In 1995, the Land Transport Safety Authority and the New Zealand Police adopted a campaign which replicated the “in your face” approach to the road-safety issue. The aim of the initiative was to couple increased police-enforcement activity with hard-hitting road-safety messages. A similar campaign had been used in Victoria, and in its first five years had helped to halve the road toll in that state.
The campaign’s goal in this country was to reduce the road toll to fewer than 420 deaths by 2001. At that time, nearly 600 people were being killed annually on New Zealand roads, with the total cost of road crashes to the country estimated at $3.6 billion.
The new advertisements were designed to target speed, alcohol and failure to wear safety belts, and relied on emotion to deliver the messages. The campaign document described the advertising as:” . . . designed to engage people’s core fears and vulnerabilities. In achieving this, the use of absolute realism is vital.

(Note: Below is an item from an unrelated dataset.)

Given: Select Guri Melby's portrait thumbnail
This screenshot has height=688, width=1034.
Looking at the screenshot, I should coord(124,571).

If they are false, contrived, clever or arty, our road safety advertisements will not work.”
For the next five years, New Zealanders witnessed in their living rooms men watching their mates being incinerated in cars, children being thrown across windscreens and drivers being emotionally rent apart in displays of grief and self-blame.
By 1997, the reduction in the road toll had been dramatic. The number of people injured annually in crashes fell 19 per cent, from 16,000 to 13,700. By the end of 2000 the death toll was down from 600 to 465, despite a substantial increase in road usage over the five years since the campaign began. This was the lowest road toll in 36 years.

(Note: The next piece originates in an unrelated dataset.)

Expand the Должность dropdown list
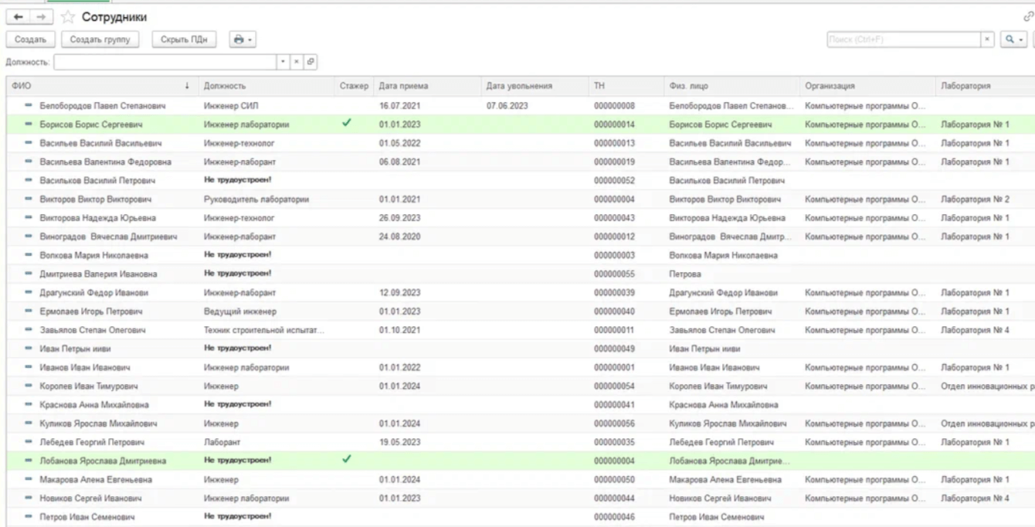 pyautogui.click(x=283, y=62)
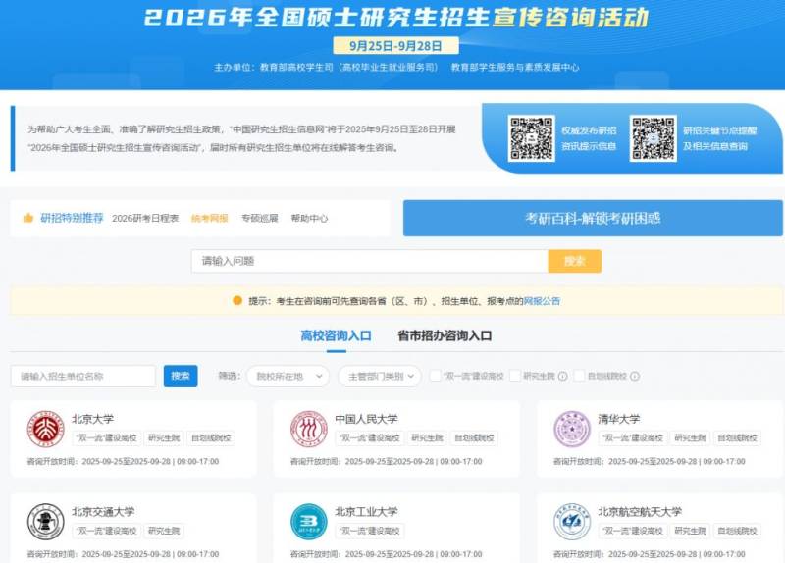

White crosses have reached a level of ubiquity and acceptance where they have been assimilated into national advertising campaigns. When in 1997-98 new billboard campaigns were commissioned to tie in with extra policing to tackle the problems of speed and drink driving, the LTSA was presented with eight proposals. Two of those selected incorporated white crosses.
Desiree Keown, manager of communications for the LTSA, says: “White crosses are extremely effective ‘shorthand’ for road deaths. Everyone knows what they mean and they do have a sobering effect when you’re driving past.”
As recently as May 2001, the LTSA and the NZ Police ran a full-page Mother’s Day advertisement in the press, featuring a simple white cross surrounded by a small floral tribute with words that read, “On Mother’s Day, some people will say it with flowers.”
Crosses on New Zealand roads now number in the thousands. Some stand on public land and some on private property, by arrangement with the owner. They range in condition from scrupulously tended, heavily decorated shrines to lonely, stoic reminders of somebody’s life.
They have become a pervasive New Zealand icon, and will no doubt continue to be part of the way that, as a nation, we deal with and talk about loss on our roads. They are also a reminder that initiatives for social change often have humble beginnings—in this case a backyard barbie with ordinary people who felt that something needed to be done.